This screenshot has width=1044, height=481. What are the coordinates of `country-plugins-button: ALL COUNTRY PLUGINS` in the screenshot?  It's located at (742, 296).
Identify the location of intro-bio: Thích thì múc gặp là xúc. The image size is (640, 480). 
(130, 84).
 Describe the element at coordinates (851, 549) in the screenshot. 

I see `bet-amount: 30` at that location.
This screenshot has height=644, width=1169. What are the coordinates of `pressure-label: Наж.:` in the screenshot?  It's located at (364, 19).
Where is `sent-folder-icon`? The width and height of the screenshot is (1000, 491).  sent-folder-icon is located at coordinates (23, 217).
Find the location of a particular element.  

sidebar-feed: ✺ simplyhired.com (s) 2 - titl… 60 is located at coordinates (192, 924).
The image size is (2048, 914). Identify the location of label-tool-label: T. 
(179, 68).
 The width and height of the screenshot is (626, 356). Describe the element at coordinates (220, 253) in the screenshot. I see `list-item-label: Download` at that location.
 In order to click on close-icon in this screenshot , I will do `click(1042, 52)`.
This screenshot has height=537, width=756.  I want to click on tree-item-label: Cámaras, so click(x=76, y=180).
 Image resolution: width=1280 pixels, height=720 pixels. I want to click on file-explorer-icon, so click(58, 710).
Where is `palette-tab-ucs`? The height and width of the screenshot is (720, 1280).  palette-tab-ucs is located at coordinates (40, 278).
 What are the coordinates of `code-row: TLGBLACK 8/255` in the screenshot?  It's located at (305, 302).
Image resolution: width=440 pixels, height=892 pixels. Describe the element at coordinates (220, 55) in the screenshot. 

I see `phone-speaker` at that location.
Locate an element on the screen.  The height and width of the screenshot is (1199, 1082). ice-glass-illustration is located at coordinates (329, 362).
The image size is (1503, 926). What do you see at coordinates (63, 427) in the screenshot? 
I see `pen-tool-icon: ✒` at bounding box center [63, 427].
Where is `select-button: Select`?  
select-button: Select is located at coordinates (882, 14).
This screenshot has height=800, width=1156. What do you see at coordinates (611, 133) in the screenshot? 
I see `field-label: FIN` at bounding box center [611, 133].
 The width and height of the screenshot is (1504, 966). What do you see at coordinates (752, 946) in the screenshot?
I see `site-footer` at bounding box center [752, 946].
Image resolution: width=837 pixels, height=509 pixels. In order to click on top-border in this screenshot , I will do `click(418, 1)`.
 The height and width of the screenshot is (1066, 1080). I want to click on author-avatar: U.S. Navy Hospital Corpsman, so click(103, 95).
++++
Pull out every line in the records above that contains the string "label", and copy each one in full.

This screenshot has height=644, width=1169. What are the coordinates of `pressure-label: Наж.:` in the screenshot?  It's located at (364, 19).
The image size is (2048, 914). Identify the location of label-tool-label: T. 
 The width and height of the screenshot is (626, 356). Describe the element at coordinates (220, 253) in the screenshot. I see `list-item-label: Download` at that location.
This screenshot has height=537, width=756.  I want to click on tree-item-label: Cámaras, so click(x=76, y=180).
I see `field-label: FIN` at bounding box center [611, 133].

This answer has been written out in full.